Tom Hind
Chief Strategy Officer, AHDB
While our industry has tremendous strengths and some world-class farmers, overall productivity growth in UK agriculture lags behind that of many of our major competitors. This undermines our industry’s ability to compete in a more globalised market.
We are now entering a period when the spotlight on this has intensified. Key agricultural stakeholders have made their commitment to hit net zero emissions by 2040. Put simply, to achieve this while maintaining output will require a massive change in productivity.
Productivity is measured by efficiency
Productivity is defined as a measure of how efficiently resources – including our natural resources – are converted to outputs. For agriculture and horticulture this translates to the ability to deliver globally, against consumer expectations, while adding value to the economy. In turn, this reduces environmental impacts.
The biggest question is how we, as an industry, can overcome low productivity together.

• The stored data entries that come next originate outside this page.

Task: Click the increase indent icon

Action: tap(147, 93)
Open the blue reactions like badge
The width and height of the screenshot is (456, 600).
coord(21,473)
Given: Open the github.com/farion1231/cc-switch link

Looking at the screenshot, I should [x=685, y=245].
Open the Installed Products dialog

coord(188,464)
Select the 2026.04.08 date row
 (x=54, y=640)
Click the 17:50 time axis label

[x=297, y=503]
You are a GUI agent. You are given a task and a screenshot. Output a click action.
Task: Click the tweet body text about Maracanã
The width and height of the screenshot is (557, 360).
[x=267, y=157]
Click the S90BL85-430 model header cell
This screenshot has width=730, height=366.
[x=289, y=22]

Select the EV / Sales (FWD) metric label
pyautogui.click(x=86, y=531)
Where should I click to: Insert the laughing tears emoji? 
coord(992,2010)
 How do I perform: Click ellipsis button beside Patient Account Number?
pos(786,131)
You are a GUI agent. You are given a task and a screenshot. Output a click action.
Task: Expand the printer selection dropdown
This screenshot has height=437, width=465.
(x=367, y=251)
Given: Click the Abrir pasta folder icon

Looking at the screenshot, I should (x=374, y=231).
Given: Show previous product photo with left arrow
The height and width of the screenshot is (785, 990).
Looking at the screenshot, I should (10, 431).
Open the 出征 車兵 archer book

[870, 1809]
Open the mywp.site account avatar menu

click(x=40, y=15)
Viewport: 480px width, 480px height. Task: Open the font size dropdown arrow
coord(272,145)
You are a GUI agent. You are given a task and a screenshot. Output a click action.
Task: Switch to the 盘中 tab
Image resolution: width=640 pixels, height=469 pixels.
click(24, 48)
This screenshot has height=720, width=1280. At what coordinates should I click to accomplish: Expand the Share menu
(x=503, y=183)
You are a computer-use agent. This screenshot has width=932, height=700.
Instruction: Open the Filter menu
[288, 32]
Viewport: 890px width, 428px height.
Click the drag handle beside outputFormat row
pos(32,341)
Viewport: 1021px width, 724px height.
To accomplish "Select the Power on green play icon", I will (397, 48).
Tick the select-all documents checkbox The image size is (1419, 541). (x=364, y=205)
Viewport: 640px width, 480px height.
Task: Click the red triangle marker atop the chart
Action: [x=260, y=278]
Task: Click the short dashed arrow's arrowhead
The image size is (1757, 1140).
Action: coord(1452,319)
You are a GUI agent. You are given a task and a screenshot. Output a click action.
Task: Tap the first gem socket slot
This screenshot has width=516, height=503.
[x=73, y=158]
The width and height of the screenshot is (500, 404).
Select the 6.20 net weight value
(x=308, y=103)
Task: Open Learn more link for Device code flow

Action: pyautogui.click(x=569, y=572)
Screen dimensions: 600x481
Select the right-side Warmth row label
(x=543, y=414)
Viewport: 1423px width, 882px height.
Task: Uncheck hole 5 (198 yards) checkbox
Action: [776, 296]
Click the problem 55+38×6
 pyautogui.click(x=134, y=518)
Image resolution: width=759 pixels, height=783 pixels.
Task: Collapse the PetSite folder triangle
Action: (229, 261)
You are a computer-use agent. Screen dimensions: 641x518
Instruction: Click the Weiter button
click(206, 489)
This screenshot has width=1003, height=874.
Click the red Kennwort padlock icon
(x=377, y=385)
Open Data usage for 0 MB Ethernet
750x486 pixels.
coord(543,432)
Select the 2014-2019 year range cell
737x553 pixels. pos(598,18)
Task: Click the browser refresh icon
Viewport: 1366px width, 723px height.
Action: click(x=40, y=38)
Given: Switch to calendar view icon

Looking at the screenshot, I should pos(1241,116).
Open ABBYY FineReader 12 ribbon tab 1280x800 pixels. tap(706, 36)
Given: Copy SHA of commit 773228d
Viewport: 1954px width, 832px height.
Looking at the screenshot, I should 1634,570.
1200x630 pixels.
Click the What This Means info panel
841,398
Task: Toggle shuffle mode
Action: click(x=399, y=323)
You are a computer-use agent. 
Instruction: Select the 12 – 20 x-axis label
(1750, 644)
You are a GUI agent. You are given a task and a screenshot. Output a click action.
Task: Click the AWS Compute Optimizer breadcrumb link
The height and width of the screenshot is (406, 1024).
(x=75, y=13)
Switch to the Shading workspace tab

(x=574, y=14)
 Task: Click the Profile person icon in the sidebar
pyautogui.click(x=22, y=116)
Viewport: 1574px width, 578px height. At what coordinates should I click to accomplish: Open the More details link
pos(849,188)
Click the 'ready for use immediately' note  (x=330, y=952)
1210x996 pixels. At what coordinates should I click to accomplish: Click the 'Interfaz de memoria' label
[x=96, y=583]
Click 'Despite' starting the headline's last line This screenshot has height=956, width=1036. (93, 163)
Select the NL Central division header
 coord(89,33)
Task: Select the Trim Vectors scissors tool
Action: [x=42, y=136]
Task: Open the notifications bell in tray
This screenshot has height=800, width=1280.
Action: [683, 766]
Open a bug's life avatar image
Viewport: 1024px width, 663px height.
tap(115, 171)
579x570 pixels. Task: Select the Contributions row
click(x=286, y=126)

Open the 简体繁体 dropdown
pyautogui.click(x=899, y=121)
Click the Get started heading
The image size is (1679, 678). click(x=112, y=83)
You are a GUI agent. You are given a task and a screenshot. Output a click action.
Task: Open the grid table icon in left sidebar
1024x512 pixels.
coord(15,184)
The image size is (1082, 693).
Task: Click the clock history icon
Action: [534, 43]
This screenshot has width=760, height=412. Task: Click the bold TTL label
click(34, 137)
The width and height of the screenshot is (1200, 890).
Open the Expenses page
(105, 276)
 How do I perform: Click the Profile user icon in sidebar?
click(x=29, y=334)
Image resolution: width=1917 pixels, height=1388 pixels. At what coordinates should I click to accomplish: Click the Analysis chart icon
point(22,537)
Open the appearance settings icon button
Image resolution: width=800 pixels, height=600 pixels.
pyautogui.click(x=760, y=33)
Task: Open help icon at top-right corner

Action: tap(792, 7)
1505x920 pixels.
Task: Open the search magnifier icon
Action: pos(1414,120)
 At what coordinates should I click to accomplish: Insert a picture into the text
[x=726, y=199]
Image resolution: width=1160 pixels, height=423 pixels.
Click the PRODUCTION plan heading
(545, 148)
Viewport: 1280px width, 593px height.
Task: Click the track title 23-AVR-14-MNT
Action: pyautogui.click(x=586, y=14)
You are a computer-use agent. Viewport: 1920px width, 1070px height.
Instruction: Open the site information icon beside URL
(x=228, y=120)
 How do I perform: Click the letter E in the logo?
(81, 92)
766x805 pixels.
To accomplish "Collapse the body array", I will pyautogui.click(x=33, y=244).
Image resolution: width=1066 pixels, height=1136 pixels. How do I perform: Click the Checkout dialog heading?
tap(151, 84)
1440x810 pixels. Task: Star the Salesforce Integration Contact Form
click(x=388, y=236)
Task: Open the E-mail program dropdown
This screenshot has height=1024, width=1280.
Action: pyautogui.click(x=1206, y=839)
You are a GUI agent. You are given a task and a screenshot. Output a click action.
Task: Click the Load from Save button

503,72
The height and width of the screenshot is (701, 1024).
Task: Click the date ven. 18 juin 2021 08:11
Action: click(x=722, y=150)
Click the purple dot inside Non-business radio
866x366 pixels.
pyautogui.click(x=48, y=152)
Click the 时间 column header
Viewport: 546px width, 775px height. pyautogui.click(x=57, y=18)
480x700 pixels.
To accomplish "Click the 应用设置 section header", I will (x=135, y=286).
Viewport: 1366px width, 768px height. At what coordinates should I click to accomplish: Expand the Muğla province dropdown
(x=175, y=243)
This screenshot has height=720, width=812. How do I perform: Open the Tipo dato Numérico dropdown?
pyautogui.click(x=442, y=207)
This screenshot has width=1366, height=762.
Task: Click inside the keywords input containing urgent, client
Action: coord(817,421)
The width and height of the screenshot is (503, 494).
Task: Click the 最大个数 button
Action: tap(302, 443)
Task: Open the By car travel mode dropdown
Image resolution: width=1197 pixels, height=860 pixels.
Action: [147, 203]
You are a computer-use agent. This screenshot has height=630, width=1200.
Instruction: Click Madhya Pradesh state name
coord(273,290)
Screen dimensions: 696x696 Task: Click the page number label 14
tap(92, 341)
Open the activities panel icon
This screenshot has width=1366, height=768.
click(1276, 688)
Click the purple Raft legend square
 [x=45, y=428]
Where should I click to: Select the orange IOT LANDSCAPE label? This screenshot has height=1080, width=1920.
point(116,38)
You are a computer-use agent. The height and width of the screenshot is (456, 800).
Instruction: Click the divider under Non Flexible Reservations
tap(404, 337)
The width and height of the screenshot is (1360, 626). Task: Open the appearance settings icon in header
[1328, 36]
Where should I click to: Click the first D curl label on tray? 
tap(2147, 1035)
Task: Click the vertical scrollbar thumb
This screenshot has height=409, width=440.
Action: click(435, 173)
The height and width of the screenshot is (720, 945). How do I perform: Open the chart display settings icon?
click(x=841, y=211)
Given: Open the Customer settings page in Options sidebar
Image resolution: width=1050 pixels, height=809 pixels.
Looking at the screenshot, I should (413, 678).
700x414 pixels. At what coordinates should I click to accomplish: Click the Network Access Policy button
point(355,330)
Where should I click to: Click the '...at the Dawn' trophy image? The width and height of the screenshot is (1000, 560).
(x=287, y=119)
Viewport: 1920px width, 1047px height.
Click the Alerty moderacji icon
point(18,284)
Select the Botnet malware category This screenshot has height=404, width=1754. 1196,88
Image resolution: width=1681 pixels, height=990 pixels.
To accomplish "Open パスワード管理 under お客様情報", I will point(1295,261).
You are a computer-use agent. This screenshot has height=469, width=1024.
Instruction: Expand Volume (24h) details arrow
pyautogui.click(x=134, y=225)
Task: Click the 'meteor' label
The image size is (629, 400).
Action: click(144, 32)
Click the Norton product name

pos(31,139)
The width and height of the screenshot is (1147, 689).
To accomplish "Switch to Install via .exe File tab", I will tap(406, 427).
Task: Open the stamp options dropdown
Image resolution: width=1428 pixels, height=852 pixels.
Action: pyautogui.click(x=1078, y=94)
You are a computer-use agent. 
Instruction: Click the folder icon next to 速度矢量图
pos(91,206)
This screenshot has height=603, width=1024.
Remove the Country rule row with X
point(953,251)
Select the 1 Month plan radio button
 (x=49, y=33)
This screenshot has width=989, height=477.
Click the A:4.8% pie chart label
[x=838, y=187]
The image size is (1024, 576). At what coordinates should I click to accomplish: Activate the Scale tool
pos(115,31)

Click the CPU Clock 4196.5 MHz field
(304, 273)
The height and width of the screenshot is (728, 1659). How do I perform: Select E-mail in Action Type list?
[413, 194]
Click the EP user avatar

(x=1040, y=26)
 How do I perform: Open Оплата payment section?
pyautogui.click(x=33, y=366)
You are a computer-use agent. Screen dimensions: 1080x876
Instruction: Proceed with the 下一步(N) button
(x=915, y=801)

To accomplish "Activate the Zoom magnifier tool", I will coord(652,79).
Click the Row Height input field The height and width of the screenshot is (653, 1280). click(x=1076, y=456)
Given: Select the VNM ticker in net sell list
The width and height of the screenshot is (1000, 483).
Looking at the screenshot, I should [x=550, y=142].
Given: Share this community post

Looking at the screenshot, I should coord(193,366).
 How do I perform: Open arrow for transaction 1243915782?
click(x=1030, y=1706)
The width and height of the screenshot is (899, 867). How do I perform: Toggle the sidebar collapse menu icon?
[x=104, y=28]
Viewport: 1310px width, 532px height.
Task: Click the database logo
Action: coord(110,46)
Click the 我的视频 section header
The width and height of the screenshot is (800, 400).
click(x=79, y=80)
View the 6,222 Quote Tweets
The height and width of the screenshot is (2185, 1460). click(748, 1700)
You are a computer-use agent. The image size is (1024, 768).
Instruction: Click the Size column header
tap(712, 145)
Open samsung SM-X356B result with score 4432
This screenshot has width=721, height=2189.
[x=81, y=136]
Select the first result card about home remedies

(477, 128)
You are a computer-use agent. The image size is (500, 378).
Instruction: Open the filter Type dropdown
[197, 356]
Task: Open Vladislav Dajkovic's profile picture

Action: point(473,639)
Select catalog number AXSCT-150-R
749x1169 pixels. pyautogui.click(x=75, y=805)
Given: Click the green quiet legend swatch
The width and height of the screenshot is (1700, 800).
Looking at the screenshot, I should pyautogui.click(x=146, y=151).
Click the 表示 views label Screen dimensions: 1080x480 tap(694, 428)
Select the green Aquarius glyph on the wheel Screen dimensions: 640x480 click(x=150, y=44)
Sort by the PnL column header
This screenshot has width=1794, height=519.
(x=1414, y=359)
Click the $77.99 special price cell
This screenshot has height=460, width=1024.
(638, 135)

Recently, industry and government have come together under the auspices of the Food and Drink Sector Council to identify the steps that we can take together. This work has identified five high-level recommendations to achieving a step change in productivity growth.
To help the industry achieve the zero carbon ambition, electrification of heavy farm machinery must be facilitated.
More data is needed to drive progress
Firstly, there is a fundamental need for UK agriculture to become more data driven and establish trust around data sharing and use – in doing this, there is also a need to drive business benchmarking using key agricultural performance indicators. It’s a simple fact that you manage what you measure.
Shared knowledge and collaboration are key
Secondly, we know that farmers learn best from other farmers. While the opportunity to learn is improving, fragmentation in the way the country passes on knowledge still remains. By increasing cohesion, best practice can be easily shared, which could in turn change behaviours on farms. This style of working is recommended and must be supported going forwards.
Government and industry must collaborate on innovation
Innovation helps to drive the frontier of technical efficiency forward and is an important long-term driver of productivity growth. But uptake is slow and industry’s role in determining the key funding priorities is patchy. So, thirdly, the future will need business leaders and government to work together strategically to determine innovation priorities.
Upskilling the workforce
Skills development is the fourth area of focus to increase productivity. In 2013, only 18% of farm managers in England had full agricultural training, with 61% relying solely on practical experience. The industry has no single register of training organisations, or a central record of qualifications awarded. In order to change this, a central institute to serve as the home of professional development for training in England has been suggested, with other initiatives to support continuous learning and help train the next generation of farmers and growers.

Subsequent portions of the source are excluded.